Getting lucky with Bartleby The Scrivener
Teaching project with Melville's classic is a success.
The name “Marzano” still gives me the willies. Every year, in just about every school system in America, teachers are about ready to head back into the classroom understanding that at the end of this school year, every damn thing they do or don’t do is going to be jiggered into the cursed Marzano Focused Teacher Evaluation form. The principal or an assistant is going to offer “an evaluation” of what that teacher had or hadn’t done in his or her classroom, “according to Marzano.”
Even if they hadn’t spent a damn minute in your room, watched you work or noticed how your kids’ skills went from here to there. If it didn’t fit in the form, you might as well have not taught it to them. It was crap.
One year, Leon County Schools actually brought in the inventor, Dr. Robert Marzano, to speak to all the teachers, supposedly to jack them up for the year ahead. As you might expect from someone who concocted such a tortuous, devious scheme, he was about as colorful, as entertaining as Bartleby, that famously reclusive Herman Melville character famous for saying “I prefer not to” at every opportunity.
The great irony for me was the one time I genuinely hit the damn Marzano Teacher Focused Evaluative System out of the park with a brilliant, you-bet-your-ass-it-couldn’t-be better evaluation was because of Bartleby! Still makes me laugh.
It was one of those years where I had just a great bunch of kids in my AP Literature class, the cream of the crop at Gadsden County High School. I couldn’t wait to see them every day and, they might not admit it, but I think they pretty much felt the same way.

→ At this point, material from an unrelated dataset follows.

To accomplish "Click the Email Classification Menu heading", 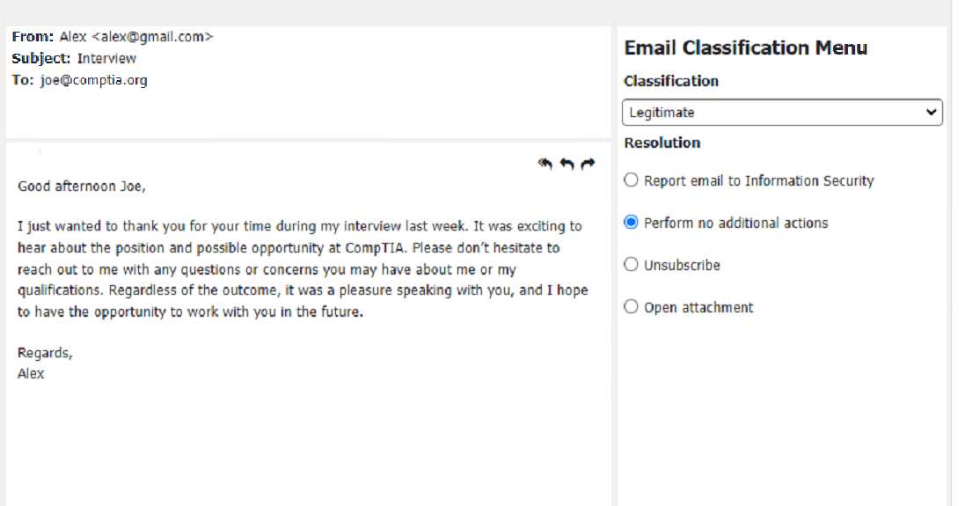I will (x=745, y=48).
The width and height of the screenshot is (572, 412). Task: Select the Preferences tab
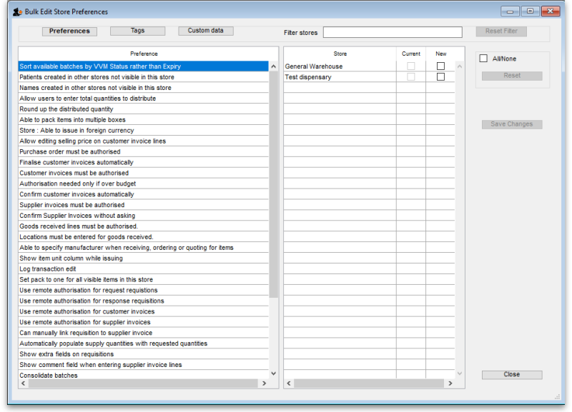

We’d done “Hamlet” and “The Dead” and “Macbeth” and Hemingway and Twain and they had improved so much and were so hungry to learn and to be challenged, I had to find something special, one last thing before they took the AP test. So I came up this: “The Bartleby Project.”
Though Melville’s classic tale of this Wall Street silent resister is long and deep, I thought his strange character might really engage them. And I also expected to hear echoes of Bartleby’s famous line “I would prefer not to” about every assignment from then until graduation. And I did. (Grin)
The twist to the project was, each of them would have a different Bartleby assignment AND they were sworn not to share what they each were working on.
I was convinced that individualizing each assignment for each pair would more or less force them to come up with their own distinct interpretation of this really strange but compelling story. I also knew that since they were a competitive bunch (God love ‘em) they would want to make sure their project was the best. I wanted them to own it and by God, they sure did.
Now, once I had this grand idea, the issue was, could I find enough varied interpretations and presentations of Melville’s story to give a different one to each group. I scoured YouTube and Vimeo for Bartleby material and found an absolute gold mine.
Perhaps the most challenging was an online Bartleby class offered by a Columbia literary professor. It was over an hour long, it was profound and challenging and I made sure to assign it to my two brightest students.
What was really neat about the Columbia online course was while the professor was teaching the story, writing material up on his board, there was a side panel that allowed commentary to come in from online folks watching it. I assigned one group to look at and write about those comments. And since they had to listen to the professor, too, it was like a double-lesson.
I found an old BBC radio production of Sir Laurence Olivier as Bartleby and gave that to another group. (It’s no longer available, darn it.)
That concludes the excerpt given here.